Alcohol is strongly linked with smoking for many people, and it is best avoided for the first couple weeks until the intense cravings pass. If you are going to drink, try drinking less and drink a different beverage than you did when smoking. Also drink alcoholic beverages with non-smoking friends and in new places. Consider non-alcoholic alternatives.
If possible try and avoid social situations with other smokers. We are not asking you to cut loose your smoking friends, just to take a temporary break so you are not tempted to join them for a smoke. Spend time with non-smoking and supportive friends.
Avoid the people you used to smoke with whenever possible, especially in the first few weeks of your quit. Let all your friends know you are quitting and ask them to support you by not smoking around you. Spend time with non-smoking friends early in your quit to avoid temptation and smoking associations.
If you’re used to smoking a cigarette when you drink coffee, you begin to associate even the smell of coffee with smoking. Practice taking your coffee break without having a cigarette. Keep your hands busy by nibbling on a healthy snack, drawing, or writing. Try drinking your coffee more quickly and then going for a short walk or changing rooms.
Stress is a major reason why people smoke.
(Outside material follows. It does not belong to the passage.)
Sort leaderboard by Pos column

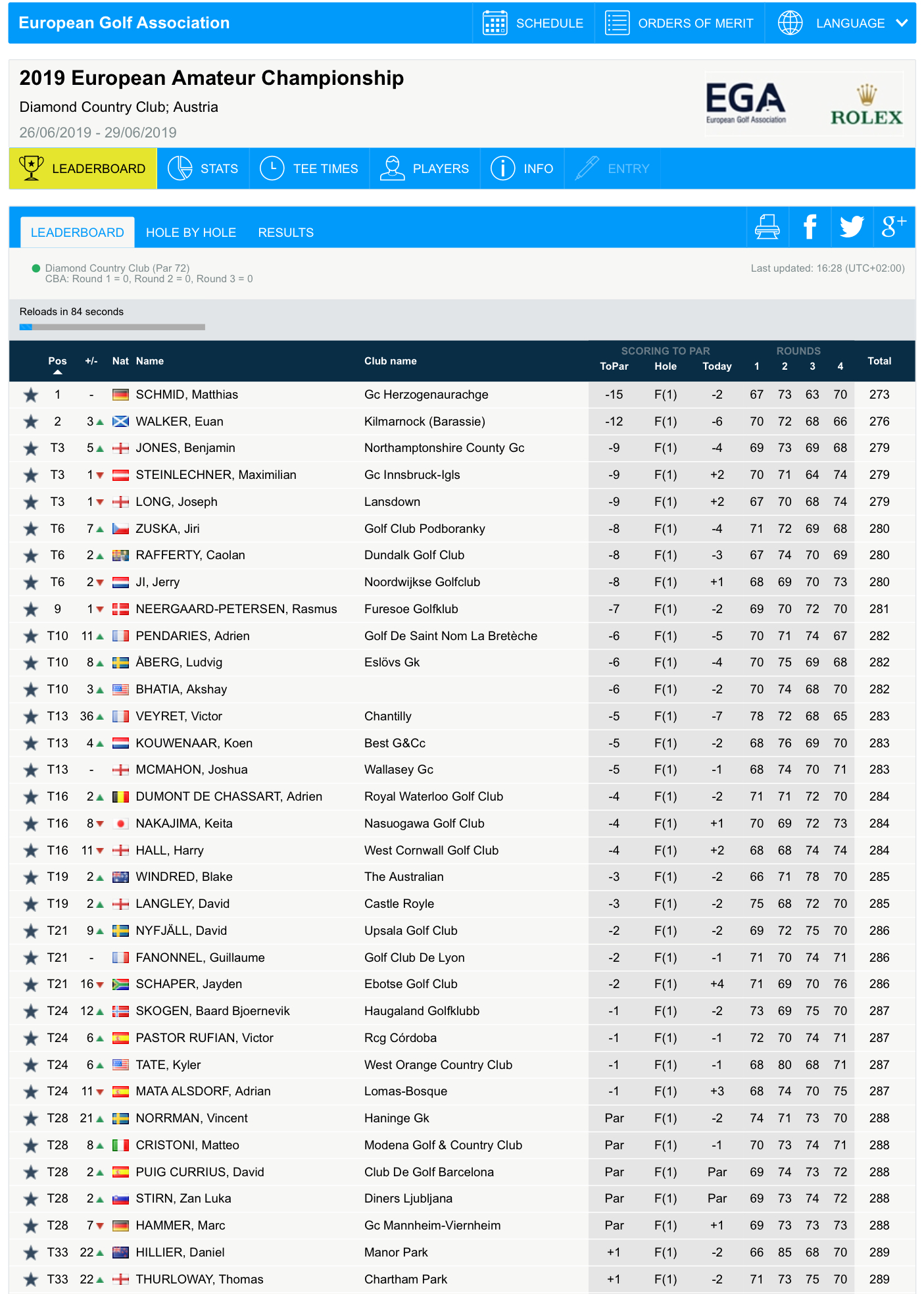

Cigarettes contain chemicals that make you feel more relaxed and alert, so you may rely on cigarettes when you are stressed. Finding new, healthy ways of coping, is absolutely essential to long term success. Think about what situations are stressful for you, and plan for how you will deal with them.
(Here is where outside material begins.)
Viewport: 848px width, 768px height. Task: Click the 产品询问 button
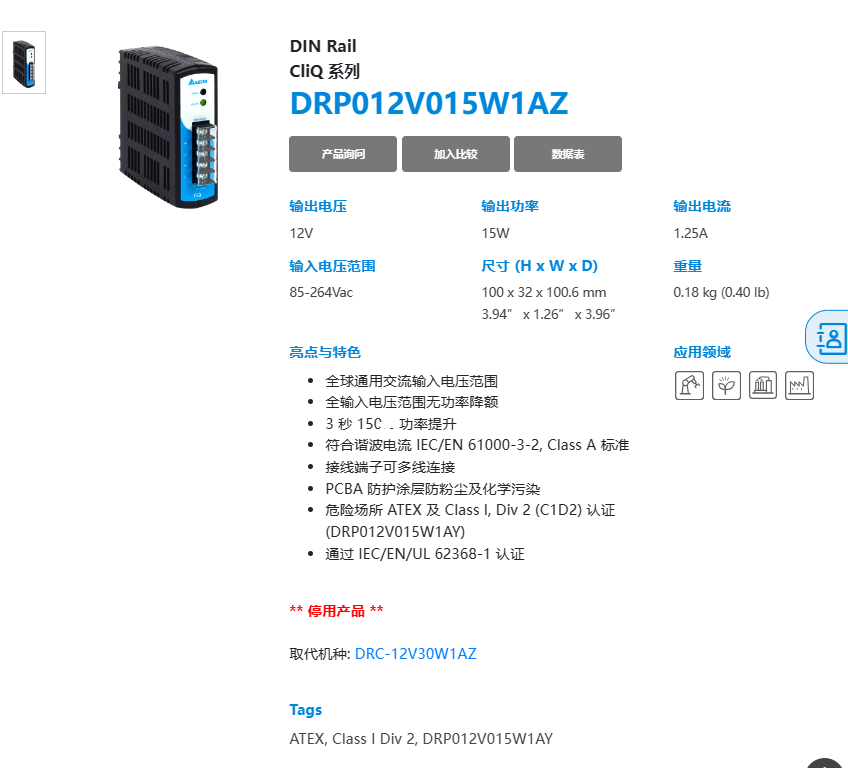point(343,154)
If you used to smoke after eating, change your routine. Leave the table when you finish your meal and go for a walk, try having an after dinner candy instead of a cigarette, or brush your teeth. Know whether certain foods or mealtimes are triggers for you. Avoid these foods for a while, and start new routines for those difficult meals.
If you usually step outside to smoke a cigarette during a break at work, stay inside instead. Do a few simple exercises such as deep knee bends or stretches. Spend some time with coworkers that you don’t smoke with.
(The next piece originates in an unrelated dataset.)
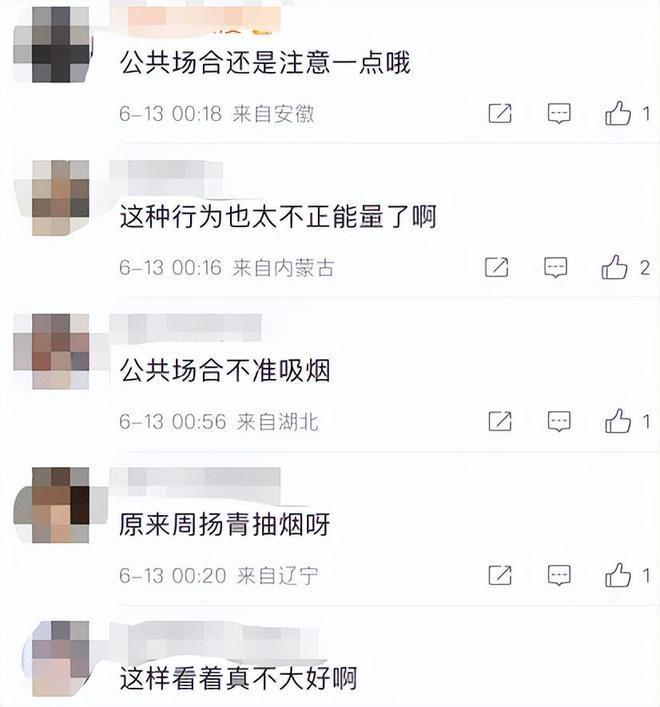Viewport: 660px width, 707px height.
Task: Reply to the comment from 内蒙古
Action: [x=555, y=267]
If you’re used to smoking when watching TV, try changing your routine. Sit in a different chair, eat different snacks. Keep your hands busy by eating a healthy snack, sipping water or juice, or knitting.
If you are used to smoking when you are out for a walk, alter your route, explore new areas or visit places you don’t normally go. Try going for a walk with a non-smoking friend.
Many smokers smoke while driving to stay relaxed, alert, or to pass the time. Before you quit, practice driving short distances without smoking. Remove all cigarettes, ashtrays, and lighters from your car, and clean it. If you share a vehicle ask if it can be made smoke-free. Bring low calorie snacks along such as veggie sticks, fruit, sugarless gum or candy, and drink water.
Many smokers are used to starting each day with a cigarette. After you quit, it will be important to establish a new morning routine. Try drinking a couple glasses of water when you wake up. Plan a specific activity first thing to keep your mind and hands busy and distracted like some exercise. Make sure no cigarettes are available.
You may be used to smoking when you are bored. Try planning more activities than you can actually do to keep busy. Bring something to do when you need to wait such as a book or game on your phone. Keep active.